Single Shankarum Smart Phone Simranum Movie Synopsis: A smart deliveryman named Shankar finds a smartphone with an AI bot built in. As Simran, an AI that interacts with Shankar, falls madly in love with him, trouble ensues.
Cast: Shiva, Megha Akash, Mano, Anju Kurian
Director: Vignesh Sha
Single Shankarum Smart Phone Simranum Movie Review: Have you ever wished to watch a fight between Iron Man and Agila Ulaga Superstar Shiva? Your interest in Single Shankarum Smartphone Simranum (SSSS), which opens with the direct warning, “Don’t look for logic in this film,” will depend on your response. Of then, why bother with superfluous ideas like logic or aim when a very condensed and watered-down version of Spike Jonze’s iconic Her is unfolding on screen? In a movie where even the most inane of lines are saved by Shiva’s caustic humour, he gives his greatest performance as food delivery CEO Shankar. Shiva’s most recent performance, SSSS, albeit one of his better ones, doesn’t do his strengths credit. In contrast to Love Today, a successful short film-to-feature film upgrade, director Vignesh Sha creates a longer version of his own short film, Iphone Siriyum Aynavaram Raviyum. But, SSSS is a mediocre translation.
Shankar develops a relationship with the AI in his phone in this instance as well, just like She did in Her. The filmmakers chose the perspective of a “single” scientist (Sha Ra) who wants to create an AI that would act as his partner in an effort to distance themselves from similarities to Her. This deprives the movie of its subtleties and puts it squarely in the realm of ludicrous comedy, yet it really works for SSSS.
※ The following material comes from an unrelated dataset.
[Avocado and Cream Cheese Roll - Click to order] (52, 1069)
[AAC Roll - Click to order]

Simran, the AI with a thinking process of her own and the capacity to feel for things, people, and the like, is played by Megha Akash, who does it admirably. It’s an intriguing topic that we also saw addressed in Indian movies, such as our own Enthiran, and it also brings up the jealousy and possessiveness issue. Yet once more, the SSSS filmmakers are out forward about pitching the movie as a comedy and nothing else. SSSS works more often than it doesn’t as long as the jokes are delivered by performers like KPY Bala, Ma Ka Pa Anandh, and of course, Shiva. Yet, when the effort of making the flimsy plot into a feature-length movie begins to show, the movie flatters to fool.
In actuality, it is these embellishments that reduce SSSS’s involvement level. The movie gets off to a rather great start, delivering hit after hit. SSSS nails recognisable but effective beats, whether it is a funny example of “father-zoning” or Shankar advocating for the dignity of labour and his relationship with his single father (a skilled Guy who tries a little too much). It’s an intriguing idea that would have sounded great on paper to make a science fiction movie into a crazy comedy of mistakes in the vein of Sundar C. However there is a lot to be desired about how these many strands are woven into the main story.
Anju Kurian’s Tulsi, a fellow social media celebrity, and Shankar’s romance begin on rocky footing and show signs of promise before finally fizzling out. This also applies to Mano’s “paakaadha kaadhal” with a bank client. There are many murky places in the movie’s romance, and not everything can be overlooked in the name of humour. Nevertheless, it’s also important to realise that the movie isn’t taking itself too seriously. It also helps that a strong Shiva is at the centre of the action, as he ensures that even when the movie veers off course, his charisma and comedic timing keep the audience entertained.
Although we are aware of Simran’s influence in turning Shankar into an overnight phenomenon, this doesn’t come through on screen as a very significant action. There are several flaws that indicate literary errors rather than creative licence used in the movies. A modern-day Aladdin and the Genie may have emerged through SSSS, with the latter being enraged at the pauper-turned-prince and intending to return him to poverty. Even though this is the arc that SSSS follows, it is ineffective in any way. Why use antiquated story devices while discussing such futuristic subjects?
The last act turns out to be overly infantile after tackling several subjects with a surprising level of maturity. There is an overpowering sensation of dissatisfaction when major story issues are hurriedly resolved in the last act. So, when I was leaving SSSS after the last act, in which Simran commandeers the technology in a lecture hall and summons a dinosaur to life, I couldn’t help but smile at the idea of a scientist named Maadhesh who was dressed in jeans.